The Department of Defense announced today the release of a Commercial Mobile Device Implementation Plan that supports the department’s June 2012 Mobility Strategy with specific goals and objectives in order to capitalize on the full potential of mobile devices. The implementation plan focuses on improving three areas critical to mobility: mobile devices, wireless infrastructure, and mobile applications, and works to ensure these areas remain reliable, secure and flexible enough to keep up with fast-changing technology.

“The Department of Defense is taking a leadership role in leveraging mobile device technology by ensuring its workforce is empowered with mobile devices,” said Teri Takai, Defense Department chief information officer. “As today’s DoD personnel increasingly rely on mobile technology as a key capability enabler for joint force combat operations, the application of mobile technology into global operations, integration of secure and non-secure communications, and development of portable, cloud-enabled capability will dramatically increase the number of people able to collaborate and share information rapidly.”

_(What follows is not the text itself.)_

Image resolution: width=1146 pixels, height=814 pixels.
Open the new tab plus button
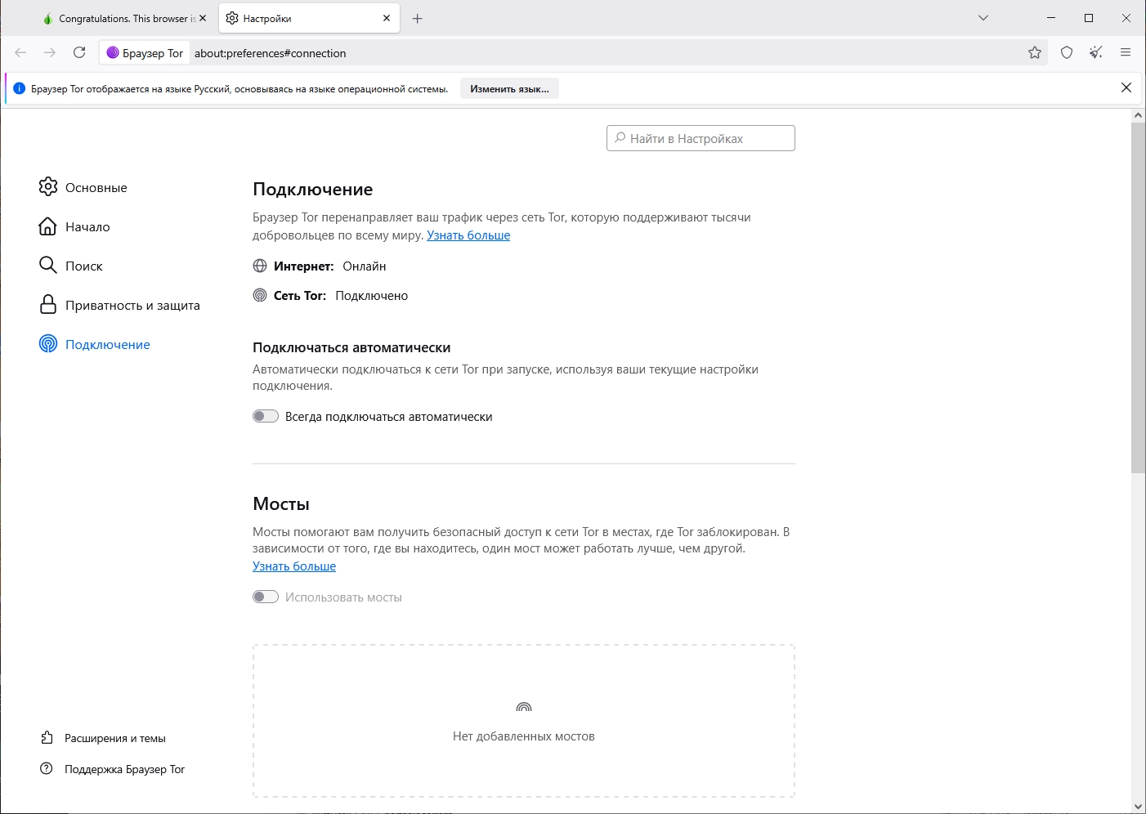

The implementation plan establishes a framework to equip the department’s 600,000 mobile-device users with secure classified and protected unclassified mobile solutions that leverage commercial off-the-shelf products, promote the development and use of mobile applications to improve functionality, decrease costs, and enable increased personal productivity. The plan orchestrates a series of operational pilots from across the DoD components that will incorporate lessons learned, ensure interoperability, refine technical requirements, influence commercial standards, and create operational efficiencies for DoD mobile users.

“The DoD Mobile Device Strategy and Implementation Plan aim to align the various mobile devices, pilots and initiatives across the department under common objectives to ensure the warfighter benefits from these activities and aligns with efforts in the Joint Information Environment,” said Ms. Takai. “This is not simply about embracing the newest technology -- it is about keeping the department’s workforce relevant in an era when information accessibility and cybersecurity play a critical role in mission success.”



Anyone want to try to translate that to English?